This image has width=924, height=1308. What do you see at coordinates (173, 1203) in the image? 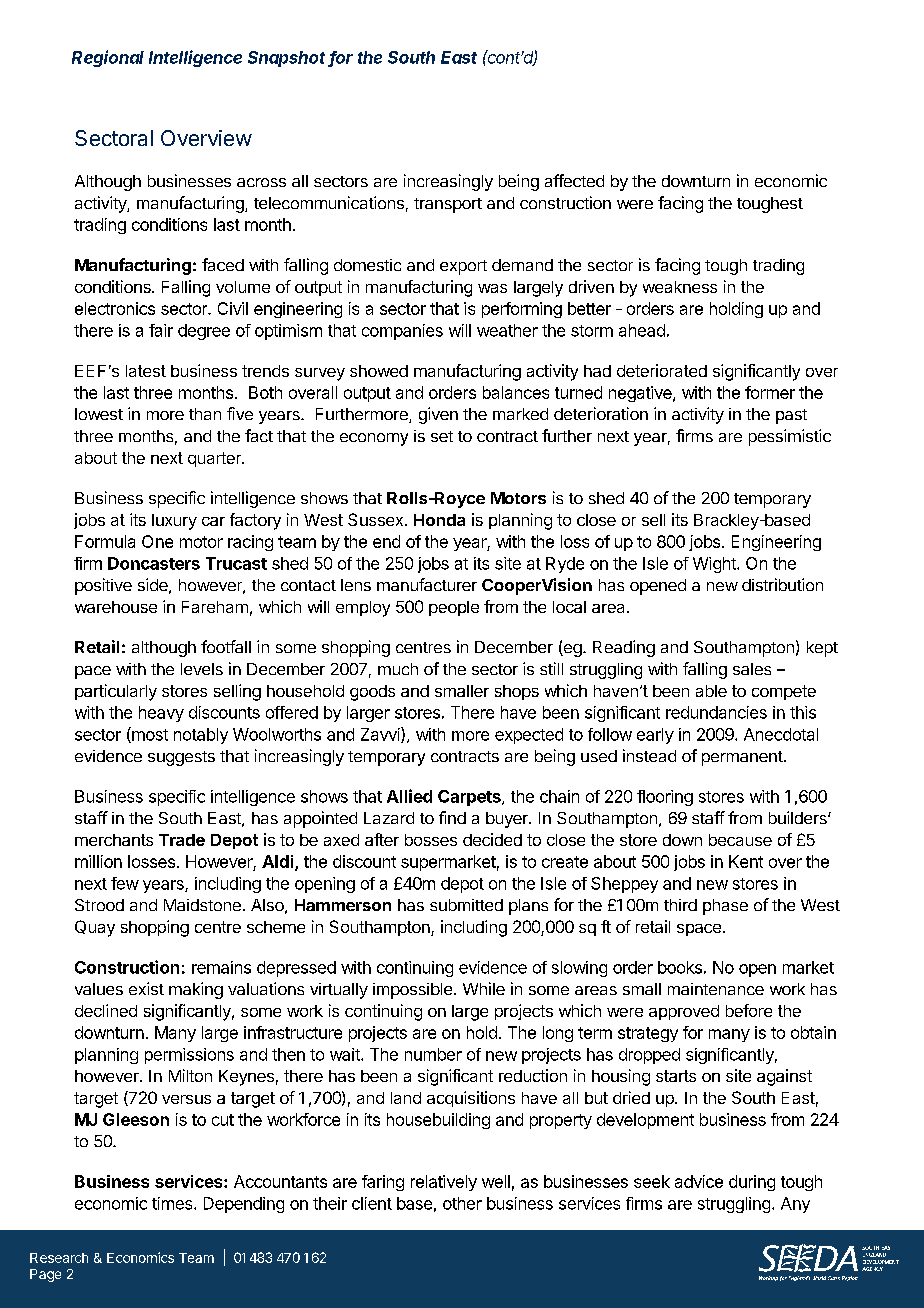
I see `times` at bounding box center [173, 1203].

--

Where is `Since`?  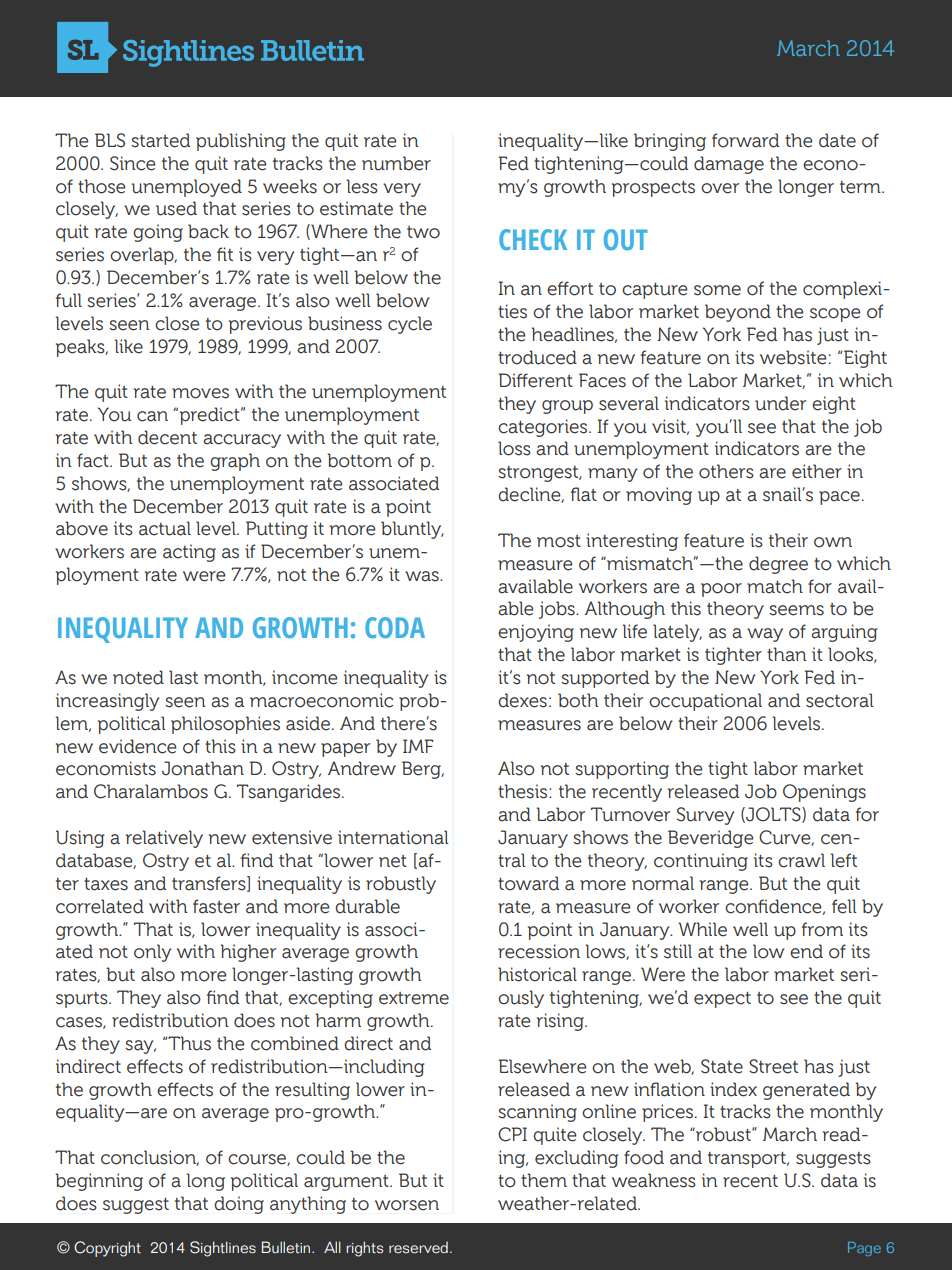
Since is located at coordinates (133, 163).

==

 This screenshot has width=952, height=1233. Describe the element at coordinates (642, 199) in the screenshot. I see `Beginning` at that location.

• _Exercise aim_
Return the lines of the records verbatim, starting at the line that contains "This image has" and ending at the line that contains "center [173, 1203].", and leave the pictures out.

• _Solution_
This image has width=924, height=1308. What do you see at coordinates (173, 1203) in the image? 
I see `times` at bounding box center [173, 1203].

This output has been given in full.